Which was a shame since The Rainy Daze were actually a good band and not some product of a record company's idea of a hit machine.
1967 was a year when a lot of bands were just misunderstood by the mainstream music industry. And try as they might, were impossible to pigeon hole as pop acts. Rainy Daze were one, Sopwith Camel were another and so were Moby Grape and Pink Floyd (yes, America did NOT know what to do about them when they first came out!). The times were rapidly changing from a singles dominated marketplace to one where full length albums were starting to gain prominence.

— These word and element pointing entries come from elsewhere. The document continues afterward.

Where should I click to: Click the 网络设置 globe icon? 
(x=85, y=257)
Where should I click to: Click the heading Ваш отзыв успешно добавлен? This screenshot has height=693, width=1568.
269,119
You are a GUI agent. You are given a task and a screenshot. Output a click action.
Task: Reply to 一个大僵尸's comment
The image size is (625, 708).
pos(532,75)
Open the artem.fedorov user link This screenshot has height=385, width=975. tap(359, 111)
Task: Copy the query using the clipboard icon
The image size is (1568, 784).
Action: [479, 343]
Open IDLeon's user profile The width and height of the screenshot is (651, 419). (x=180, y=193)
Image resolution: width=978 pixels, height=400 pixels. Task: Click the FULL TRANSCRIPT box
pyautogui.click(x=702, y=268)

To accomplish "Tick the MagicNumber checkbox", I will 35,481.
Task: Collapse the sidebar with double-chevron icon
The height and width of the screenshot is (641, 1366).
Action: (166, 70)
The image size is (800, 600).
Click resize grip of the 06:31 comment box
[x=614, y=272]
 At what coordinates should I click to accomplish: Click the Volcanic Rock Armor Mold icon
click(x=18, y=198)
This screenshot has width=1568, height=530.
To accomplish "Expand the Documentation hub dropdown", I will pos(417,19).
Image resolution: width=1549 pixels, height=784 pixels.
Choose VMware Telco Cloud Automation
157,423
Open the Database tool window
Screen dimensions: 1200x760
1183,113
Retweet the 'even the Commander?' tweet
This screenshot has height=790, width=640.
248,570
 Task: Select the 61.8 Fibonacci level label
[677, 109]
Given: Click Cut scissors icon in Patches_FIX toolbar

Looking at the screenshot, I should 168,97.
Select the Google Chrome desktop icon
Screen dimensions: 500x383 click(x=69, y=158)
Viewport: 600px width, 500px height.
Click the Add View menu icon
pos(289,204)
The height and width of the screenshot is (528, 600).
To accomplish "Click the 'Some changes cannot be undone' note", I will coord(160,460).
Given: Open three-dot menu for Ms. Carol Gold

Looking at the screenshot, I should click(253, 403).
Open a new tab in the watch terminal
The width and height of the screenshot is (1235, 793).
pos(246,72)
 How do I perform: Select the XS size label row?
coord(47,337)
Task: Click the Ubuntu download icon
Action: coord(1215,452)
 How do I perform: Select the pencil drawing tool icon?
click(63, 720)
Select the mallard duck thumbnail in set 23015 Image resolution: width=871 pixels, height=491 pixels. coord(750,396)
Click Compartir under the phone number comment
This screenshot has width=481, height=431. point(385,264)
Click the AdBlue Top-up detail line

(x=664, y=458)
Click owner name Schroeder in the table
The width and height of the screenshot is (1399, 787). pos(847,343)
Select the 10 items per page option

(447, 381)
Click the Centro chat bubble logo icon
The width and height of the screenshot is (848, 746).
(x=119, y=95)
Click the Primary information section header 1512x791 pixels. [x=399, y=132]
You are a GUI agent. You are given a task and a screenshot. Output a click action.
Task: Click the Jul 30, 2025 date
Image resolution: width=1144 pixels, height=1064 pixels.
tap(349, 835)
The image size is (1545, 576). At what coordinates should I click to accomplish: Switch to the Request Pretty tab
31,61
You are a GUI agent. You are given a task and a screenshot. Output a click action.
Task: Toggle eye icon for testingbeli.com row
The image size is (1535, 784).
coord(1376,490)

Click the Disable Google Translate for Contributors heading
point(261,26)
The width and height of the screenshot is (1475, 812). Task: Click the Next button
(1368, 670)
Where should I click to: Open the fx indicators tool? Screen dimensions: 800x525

But "Blood of Oblivion" sank into obscurity. Not put on their first, and only album. And never (to my knowledge) reissued in any form, all there is as testimony is this 45 - which sadly may be all there is, since the masters for this single (certainly the multi-tracks)were reportedly destroyed in the recent Universal City vault fire, where many many UNI Records masters, along with countless others went up in smoke.
For now, pretend it's November 1967 and you're hearing this for the first time.